FIG. 1 also shows network risk exposures 130 labelled “critical” and “high”. Network risk exposures 130 include “AD account with unexpected domain replication privileges (DCSync)”, “AD privileged user account with outdated password”, and “AD privileged account with credentials stored on multiple endpoints”. FIG. 1 also shows remediations plans 135 for network risks 130, and mitigation actions 140.

Finally, FIG. 1 includes a risk score 145 of seventy-two and impacts 150 of the risks; namely, 3 compromisable identities, 5 accesses to crown jewels, and 527 files with access to confidential information. Risk scores 190 are described in Applicant's co-pending application U.S. Ser. No. 18/412,542 entitled Risk Factors for an Organization Network.

Reference is made to FIG. 2, which is a simplified diagram of a method for identity unification, according to an embodiment of the present invention. FIG. 2 shows how user identities across various platforms are unified. FIG. 2 shows various data stores including network endpoint data 205 including user logins and active sessions; namely, Azure endpoint data 210 including user logins and active sessions, future identity provider login data 215, Active Directory user data 220, Entra ID user data 225, Okta user data 230, and future identity provider user data 235. An analyzer 240 analyzes username patterns as described hereinabove, based on a data store 245 of strong username conventions, to generate unique identifiers 250 for each person, which are saved in a data store 255 of unique people in an organization.

Reference is made to FIG. 3, which is a simplified diagram of a system for identity unification, according to an embodiment of the present invention. FIG. 3 shows an identification unification module 300 that includes four components; namely, an attribute matcher 310, a username parser 320, a role matcher 330, and a session analyzer 340. Operation of these components is described with reference to FIG. 4 hereinbelow. Identity unification module 300 receives user data from end users 350, Azure Active Directory 360, Microsoft Active Directory 370, and cloud endpoints 380, and unifies the various data stores in FIG. 2.

Reference is made to FIG. 4, which is a simplified diagram of a flowchart of a method for identity unification, according to an embodiment of the present invention. The method of FIG. 4 receives as input data stores from various identity access and management platforms, such as data stores 350, 360, 370 and 380 of FIG. 3, and generates as output a data store of merged identities, the merged identities having identities that have been matched across the various platforms.

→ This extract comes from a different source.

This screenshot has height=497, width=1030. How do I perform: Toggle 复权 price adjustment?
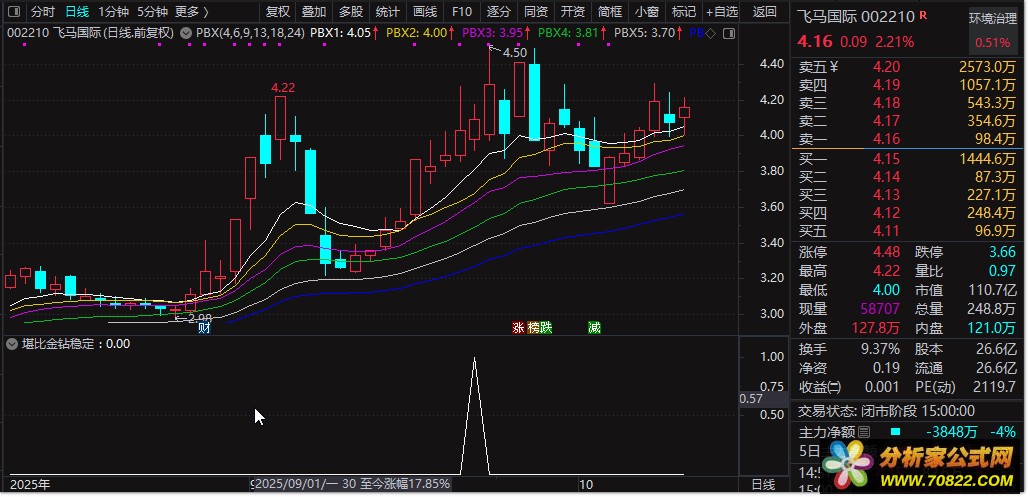pyautogui.click(x=277, y=12)
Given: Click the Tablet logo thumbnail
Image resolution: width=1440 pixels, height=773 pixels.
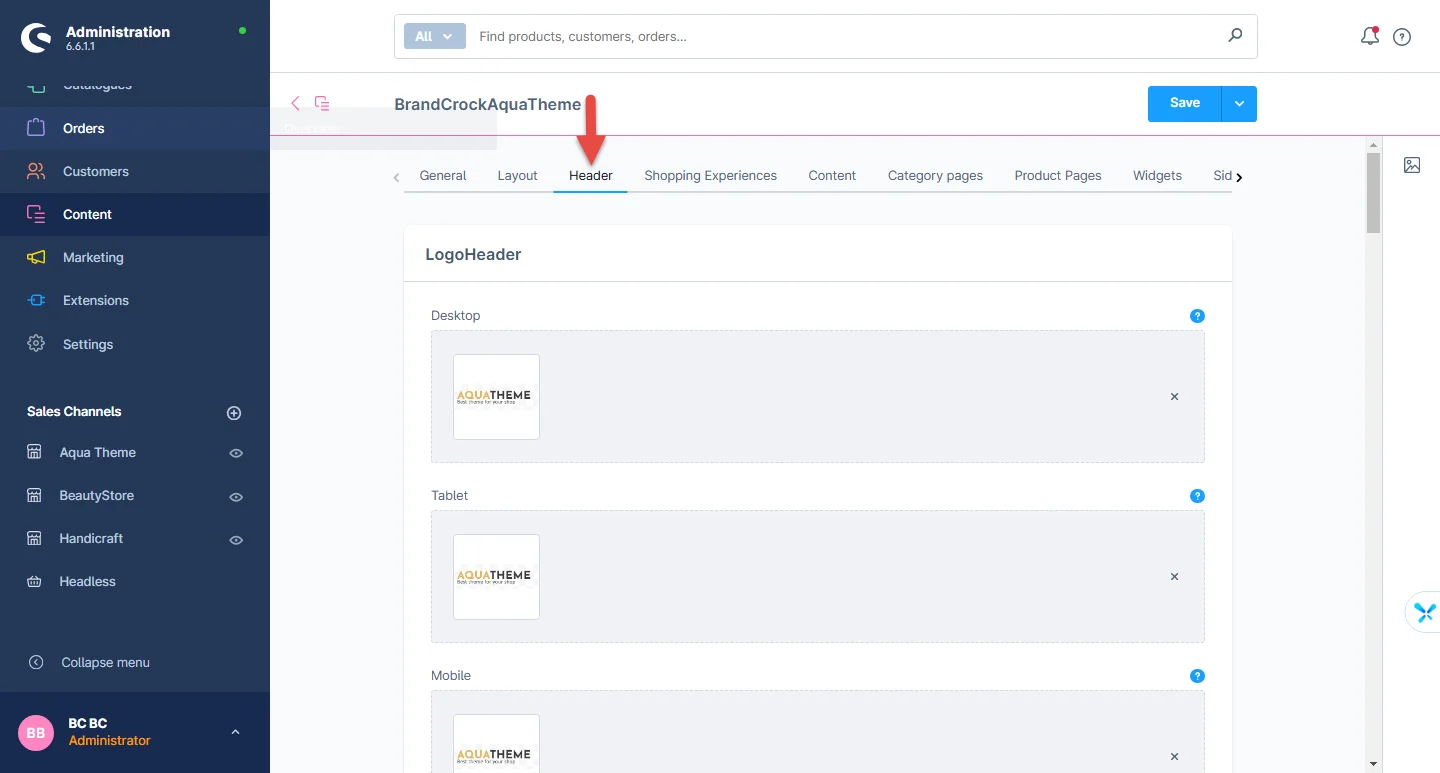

At operation 410, attribute matcher 310 identifies, across the multiple cloud-based and on-premises identity access and management platforms, shared unique identifiers between identities. At operation 420, username parser 320 parses configuration data, to match users with their corresponding roles across the multiple cloud-based and on-premises identity access and management platforms. At operation 430, role matcher 330 parses configuration data, to match users with their corresponding roles across the multiple cloud-based and on-premises identity access and management platforms. At operation 440, session analyzer 340 discovers, across the multiple cloud-based and on-premises identity access and management platforms, cross-referenced sessions and profiles residing on a device that represent the same person.

Operations 410, 420, 430 and 440 may be applied in any order.

In the foregoing specification, the invention has been described with reference to specific exemplary embodiments thereof. It will, however, be evident that various modifications and changes may be made to the specific exemplary embodiments without departing from the broader spirit and scope of the invention. Accordingly, the specification and drawings are to be regarded in an illustrative rather than a restrictive sense.